Department of Radiology, Oregon Health & Science University, 3181 Southwest Sam Jackson Park Road, Portland, OR 97239-3098, USA.
Radiol Clin North Am. 2014 Sep;52(5):1055-70. doi: 10.1016/j.rcl.2014.05.011. Epub 2014 Jul 3.

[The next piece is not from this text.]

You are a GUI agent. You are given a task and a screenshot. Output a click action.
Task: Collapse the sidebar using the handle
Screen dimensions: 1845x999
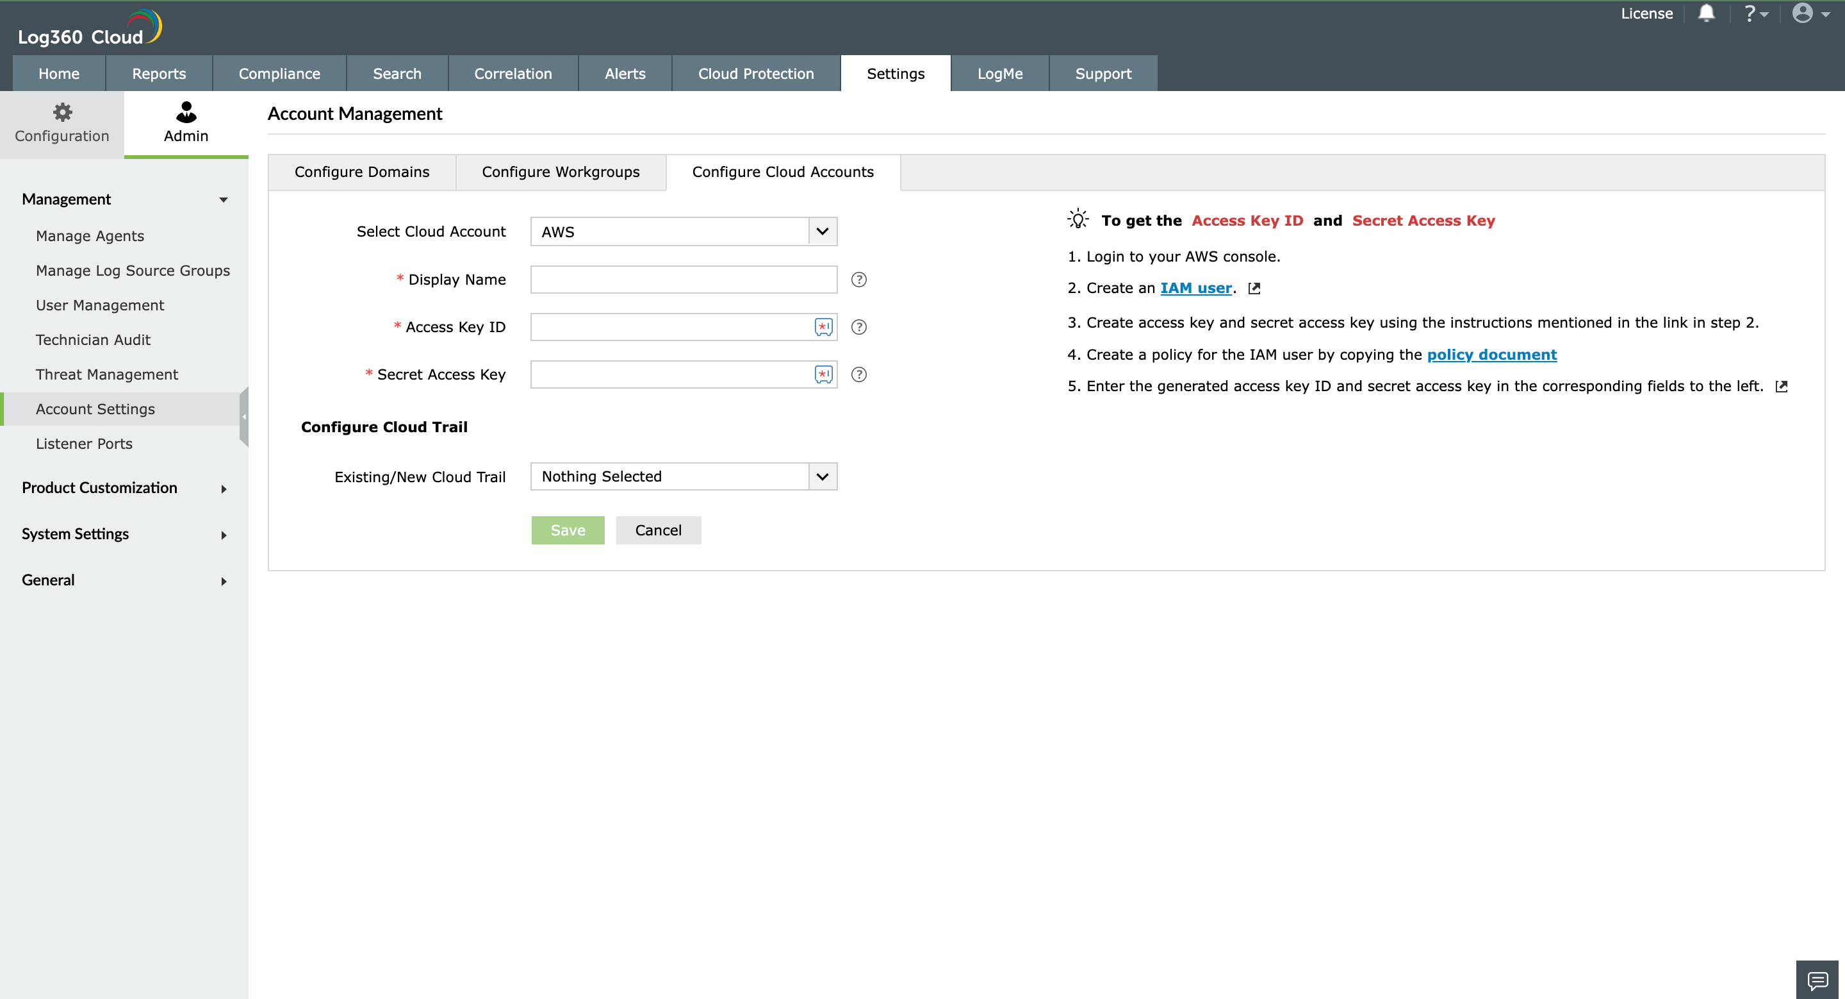244,416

Intraluminal procedures for the gastrointestinal tract range from simple intubation for feeding or bowel decompression to endoscopic procedures including stenting and pancreatobiliary ductal catheterization. Each of these procedures and interventions carries a risk of iatrogenic injury, including bleeding, perforation, infection, adhesions, and obstruction. An understanding of how anatomy and function may predispose to injury, and the distinct patterns of injury, can help the radiologist identify and characterize iatrogenic injury rapidly at computed tomography (CT) imaging. Furthermore, selective use of intravenous or oral CT contrast material can help reveal injury and triage clinical management.
胃肠道腔内手术范围从简单的喂养或肠道减压插管到包括支架置入和胰胆管导管插入术在内的内镜手术。这些手术和干预措施中的每一种都有医源性损伤的风险,包括出血、穿孔、感染、粘连和梗阻。了解解剖结构和功能如何易导致损伤以及损伤的不同模式,有助于放射科医生在计算机断层扫描(CT)成像时快速识别和描述医源性损伤。此外,选择性使用静脉内或口服CT对比剂有助于发现损伤并对临床管理进行分类。